Grabbed a pumpkin and got charged $5 for pumpkin with the sign “pumpkins 3-4$”. The silver haired gent said it was a $5 pumpkin and I couldn’t argue with that. I spotted the grey green one but with hands full we went back to the car. Came back and got the eye balled and another one marked 800. I said” I’ll that seven and that eight which is fifteen, unless that says b00, how much is the boo pumpkin?” I got a smile from the farmer’s daughter which made me feel better about getting old. Also grabbed a bag of lettuce and listened to the old farmer tell someone he likes his greens raw, except for spinach. me too.

After the market i puttered with laundry and poop scooping washed up and made some egg sandwiches. Put Trevor’s cherry tomatoes, lettuce & the red onion on wheat bread with mayonnaise.  Fried my market eggs in a little bacon grease, it was pretty yummy and john and i reminisced about mom and dad who both enjoyed that sandwich and reveled in it when the tomatoes were in season.
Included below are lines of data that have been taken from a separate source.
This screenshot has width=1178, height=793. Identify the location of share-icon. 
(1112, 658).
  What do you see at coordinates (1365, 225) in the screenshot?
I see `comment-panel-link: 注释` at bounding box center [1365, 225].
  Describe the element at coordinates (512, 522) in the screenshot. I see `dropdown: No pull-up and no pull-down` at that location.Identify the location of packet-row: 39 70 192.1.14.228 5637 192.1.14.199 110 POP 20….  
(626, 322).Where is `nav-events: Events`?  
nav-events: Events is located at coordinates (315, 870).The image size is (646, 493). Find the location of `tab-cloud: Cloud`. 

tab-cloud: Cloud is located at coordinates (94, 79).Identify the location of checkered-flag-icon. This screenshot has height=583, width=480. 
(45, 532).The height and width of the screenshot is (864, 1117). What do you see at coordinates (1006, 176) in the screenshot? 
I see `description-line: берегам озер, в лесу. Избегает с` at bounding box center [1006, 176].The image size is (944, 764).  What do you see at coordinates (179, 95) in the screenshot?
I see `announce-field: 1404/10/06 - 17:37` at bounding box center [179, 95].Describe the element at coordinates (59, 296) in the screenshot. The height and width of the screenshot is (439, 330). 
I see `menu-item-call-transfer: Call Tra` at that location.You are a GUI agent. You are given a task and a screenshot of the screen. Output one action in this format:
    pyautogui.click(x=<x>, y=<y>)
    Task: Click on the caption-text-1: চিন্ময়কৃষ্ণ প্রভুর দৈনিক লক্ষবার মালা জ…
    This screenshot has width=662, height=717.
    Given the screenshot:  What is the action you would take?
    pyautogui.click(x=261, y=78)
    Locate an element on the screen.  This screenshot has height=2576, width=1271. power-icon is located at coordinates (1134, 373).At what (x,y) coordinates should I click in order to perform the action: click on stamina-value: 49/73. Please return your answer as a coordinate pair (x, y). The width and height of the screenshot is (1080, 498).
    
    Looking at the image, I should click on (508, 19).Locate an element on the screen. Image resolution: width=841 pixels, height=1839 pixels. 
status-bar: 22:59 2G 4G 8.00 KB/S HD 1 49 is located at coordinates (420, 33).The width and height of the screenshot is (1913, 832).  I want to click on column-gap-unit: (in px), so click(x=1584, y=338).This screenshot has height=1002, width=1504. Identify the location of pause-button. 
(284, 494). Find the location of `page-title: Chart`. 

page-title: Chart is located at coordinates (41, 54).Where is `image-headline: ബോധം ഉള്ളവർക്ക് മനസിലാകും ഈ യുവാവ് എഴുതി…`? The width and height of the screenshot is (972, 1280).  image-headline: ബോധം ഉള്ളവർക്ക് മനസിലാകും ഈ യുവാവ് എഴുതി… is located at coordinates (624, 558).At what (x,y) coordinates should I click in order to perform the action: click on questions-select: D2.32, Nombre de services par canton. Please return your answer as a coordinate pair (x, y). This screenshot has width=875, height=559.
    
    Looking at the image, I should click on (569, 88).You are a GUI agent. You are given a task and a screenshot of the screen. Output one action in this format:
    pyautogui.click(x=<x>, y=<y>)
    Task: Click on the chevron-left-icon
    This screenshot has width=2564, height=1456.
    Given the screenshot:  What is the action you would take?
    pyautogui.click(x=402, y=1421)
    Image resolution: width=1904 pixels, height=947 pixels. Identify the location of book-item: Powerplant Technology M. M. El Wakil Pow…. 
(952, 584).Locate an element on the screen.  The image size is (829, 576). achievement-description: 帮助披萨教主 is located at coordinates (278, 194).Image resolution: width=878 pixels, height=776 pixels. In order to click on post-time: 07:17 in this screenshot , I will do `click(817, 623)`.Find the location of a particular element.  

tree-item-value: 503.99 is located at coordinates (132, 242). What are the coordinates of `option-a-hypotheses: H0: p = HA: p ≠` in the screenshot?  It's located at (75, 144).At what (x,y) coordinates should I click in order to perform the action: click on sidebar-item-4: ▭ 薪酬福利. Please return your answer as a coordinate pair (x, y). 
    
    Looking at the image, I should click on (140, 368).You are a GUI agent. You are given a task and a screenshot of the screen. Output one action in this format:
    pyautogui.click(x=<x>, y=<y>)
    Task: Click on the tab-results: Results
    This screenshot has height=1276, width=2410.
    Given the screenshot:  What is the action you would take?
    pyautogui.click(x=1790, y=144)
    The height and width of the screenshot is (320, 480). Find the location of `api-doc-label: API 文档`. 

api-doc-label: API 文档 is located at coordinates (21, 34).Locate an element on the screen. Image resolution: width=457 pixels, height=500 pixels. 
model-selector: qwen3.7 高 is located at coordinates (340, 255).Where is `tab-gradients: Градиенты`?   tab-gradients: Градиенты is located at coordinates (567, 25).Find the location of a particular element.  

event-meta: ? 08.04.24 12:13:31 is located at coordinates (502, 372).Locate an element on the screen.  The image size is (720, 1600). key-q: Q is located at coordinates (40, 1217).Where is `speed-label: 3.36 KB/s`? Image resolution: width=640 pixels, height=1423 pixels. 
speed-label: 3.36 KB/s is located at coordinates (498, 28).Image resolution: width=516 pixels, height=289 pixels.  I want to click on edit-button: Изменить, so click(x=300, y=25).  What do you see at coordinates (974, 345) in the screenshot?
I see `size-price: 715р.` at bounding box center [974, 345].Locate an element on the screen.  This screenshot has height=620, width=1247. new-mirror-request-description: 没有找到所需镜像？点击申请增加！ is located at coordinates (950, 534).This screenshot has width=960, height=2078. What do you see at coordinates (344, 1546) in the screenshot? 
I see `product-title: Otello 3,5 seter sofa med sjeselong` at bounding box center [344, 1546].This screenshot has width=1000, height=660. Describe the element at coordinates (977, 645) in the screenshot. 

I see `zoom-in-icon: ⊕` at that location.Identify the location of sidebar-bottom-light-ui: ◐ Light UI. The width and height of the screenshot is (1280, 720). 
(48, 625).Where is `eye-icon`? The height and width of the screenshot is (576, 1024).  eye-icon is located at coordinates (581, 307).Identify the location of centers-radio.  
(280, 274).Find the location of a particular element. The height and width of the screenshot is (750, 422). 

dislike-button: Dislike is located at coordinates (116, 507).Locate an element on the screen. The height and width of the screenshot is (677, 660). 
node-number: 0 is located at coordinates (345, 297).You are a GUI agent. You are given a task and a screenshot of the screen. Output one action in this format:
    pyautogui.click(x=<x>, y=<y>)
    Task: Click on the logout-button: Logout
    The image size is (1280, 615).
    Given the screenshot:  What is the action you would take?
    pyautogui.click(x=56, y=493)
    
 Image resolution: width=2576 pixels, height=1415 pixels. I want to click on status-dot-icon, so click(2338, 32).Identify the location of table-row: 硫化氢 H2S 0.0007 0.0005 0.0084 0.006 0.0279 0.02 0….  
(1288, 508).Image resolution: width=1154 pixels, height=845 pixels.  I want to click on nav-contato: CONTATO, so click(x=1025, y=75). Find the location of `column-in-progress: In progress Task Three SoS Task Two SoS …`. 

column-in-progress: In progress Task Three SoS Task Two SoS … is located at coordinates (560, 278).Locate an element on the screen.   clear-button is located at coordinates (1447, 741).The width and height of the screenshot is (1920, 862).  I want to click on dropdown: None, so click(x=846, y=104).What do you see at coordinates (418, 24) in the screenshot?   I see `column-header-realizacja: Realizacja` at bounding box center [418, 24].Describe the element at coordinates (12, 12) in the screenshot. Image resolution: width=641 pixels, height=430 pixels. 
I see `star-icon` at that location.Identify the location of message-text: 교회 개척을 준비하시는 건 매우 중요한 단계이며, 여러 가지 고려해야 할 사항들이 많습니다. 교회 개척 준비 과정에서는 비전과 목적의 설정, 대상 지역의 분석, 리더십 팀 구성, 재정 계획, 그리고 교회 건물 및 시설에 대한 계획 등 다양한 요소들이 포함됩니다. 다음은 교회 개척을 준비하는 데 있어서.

Harry came back and after another round of coffee in the back yard we went for a hike at Rockbridge. We did the trail over on 163 that’s named after  a wildflower, whose name escapes me. A lot of the oaks had dropped their leaves and though the maples haven’t really gotten started we’re already post-peak. Its been so dry not a good year for color but pretty nonetheless. Smelled like Fall with some leaves on the ground. Oh, my Tigers are collapsing. 7-2 in the third.

I had Harry drop me off at Walt’s bike shop and picked up my bike from its broken spoke repair. A group of boy scouts were coming in on a tour, working on their bicycling merit badge. My clerk got summoned for tour duty and he wasn’t looking forward to it. “That’s how kids learn” was my comment and then understood his peevishness when the scout dude apologized for setting it up only 3 hours in advance. “its for the children”.

Did some more errands, shoveled over the big bed in hopes of getting a truck load of compost on Thursday. Want to be ready. Wouldn’t mind getting the cold frame turned over as well tomorrow. Cooked dinner and watched my Tiges collapse to end their season or set up the greatest comeback in the history of baseball. Oh well, some days you win, some days you lose, some days it rains. true dat.